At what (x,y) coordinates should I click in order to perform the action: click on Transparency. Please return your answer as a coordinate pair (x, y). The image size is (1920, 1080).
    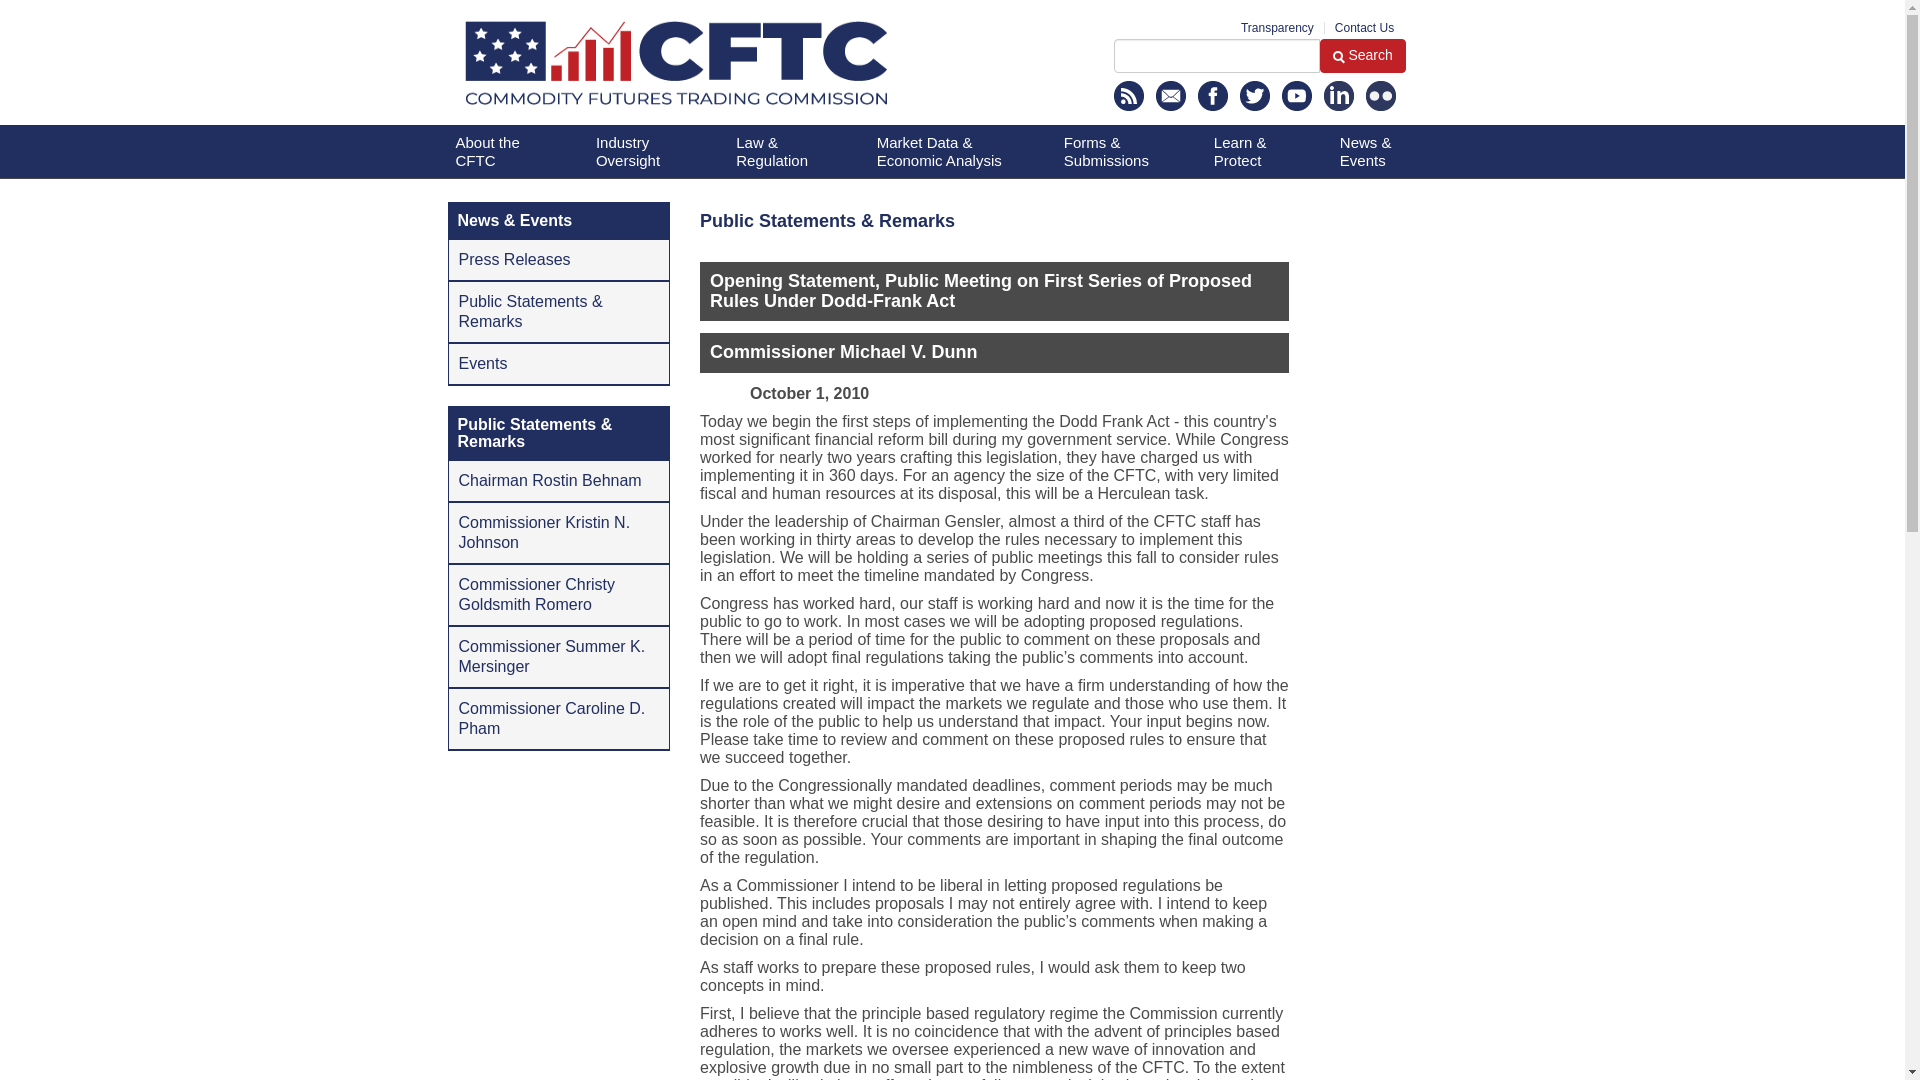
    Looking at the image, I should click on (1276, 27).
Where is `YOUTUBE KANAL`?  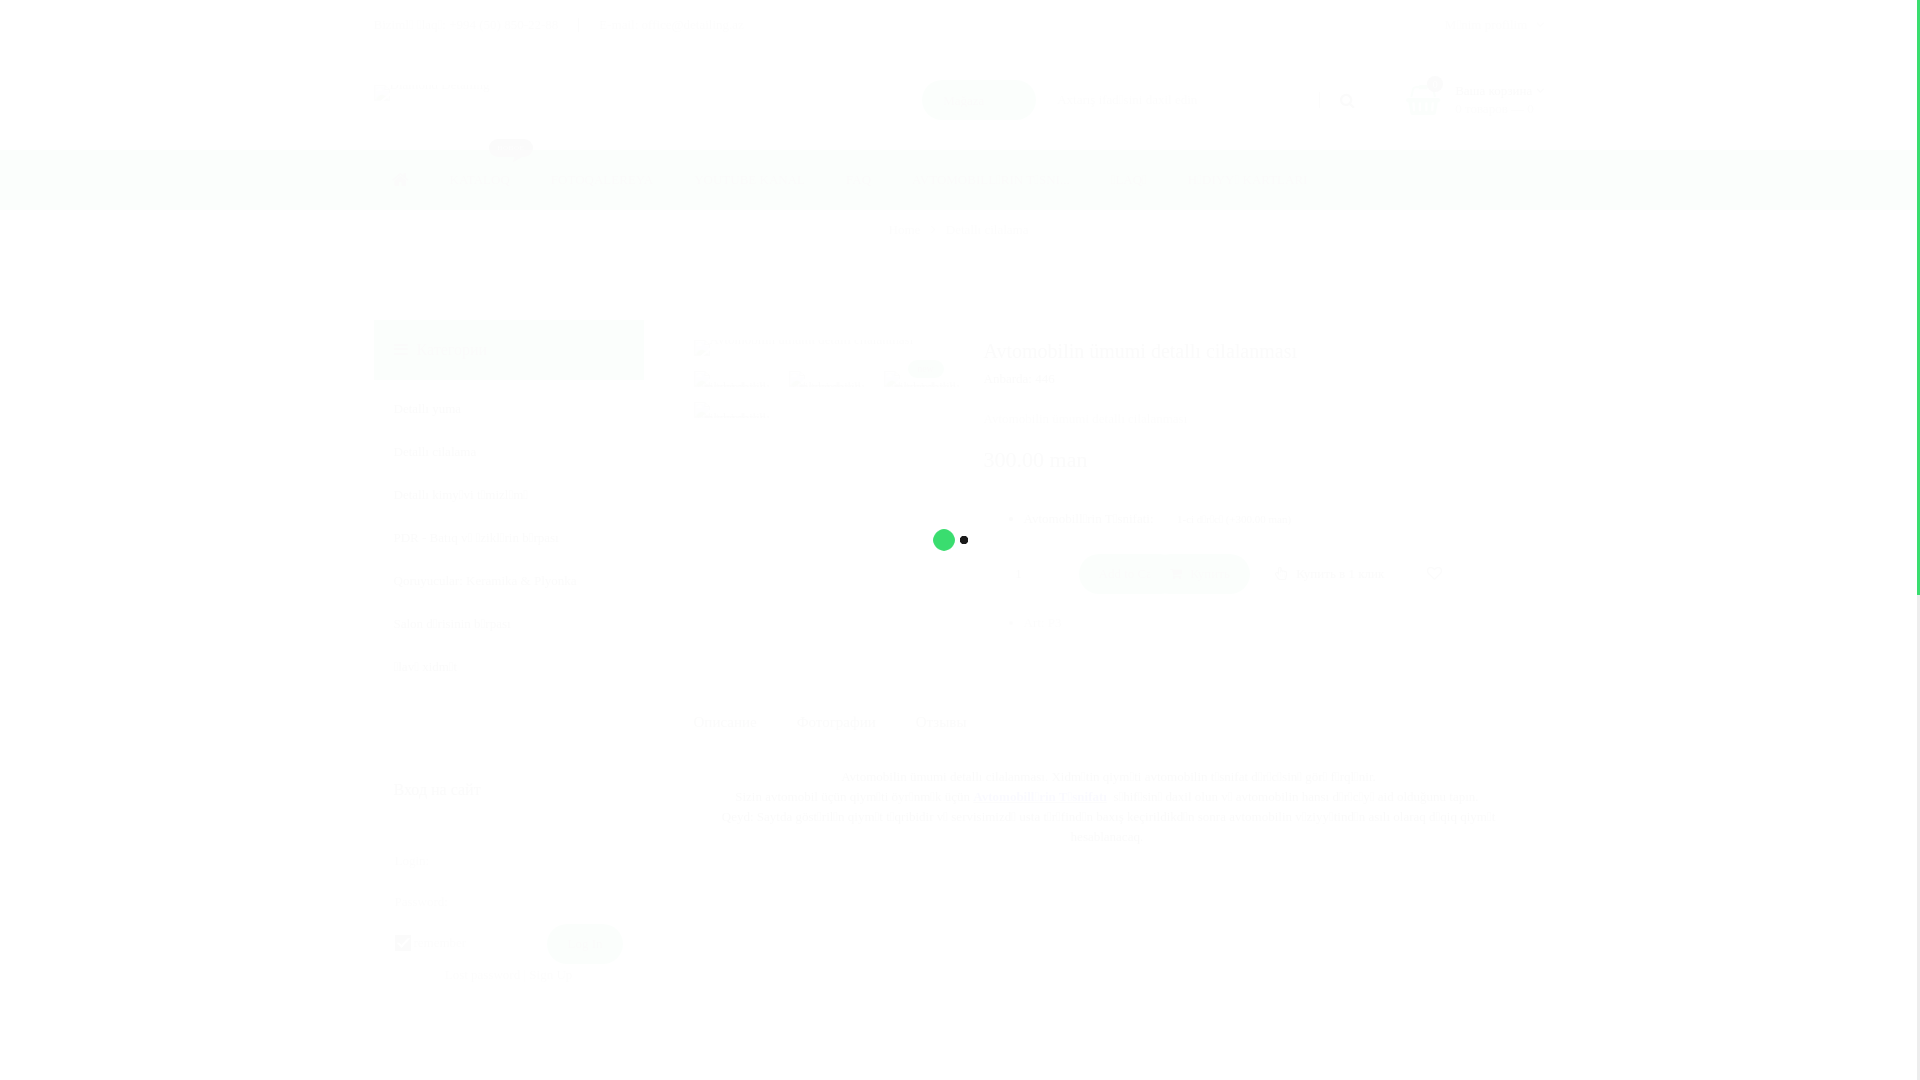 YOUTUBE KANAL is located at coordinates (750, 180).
══════════════════════════════
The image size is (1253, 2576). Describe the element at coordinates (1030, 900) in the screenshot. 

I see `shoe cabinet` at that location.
══════════════════════════════
* [AIM] Can you arrange everything from the line containing "At what (x,y)" down to the line containing "Looking at the", both included, as a Markdown table with the columns Row and Line? Skip any blank lines and leave the pictures out.

* [ANSWER IN FULL]
| Row | Line |
|---|---|
| 1 | At what (x,y) coordinates should I click in order to perform the action: click on Transparency. Please return your answer as a coordinate pair (x, y). The image size is (1920, 1080). |
| 2 |     Looking at the image, I should click on (1276, 27). |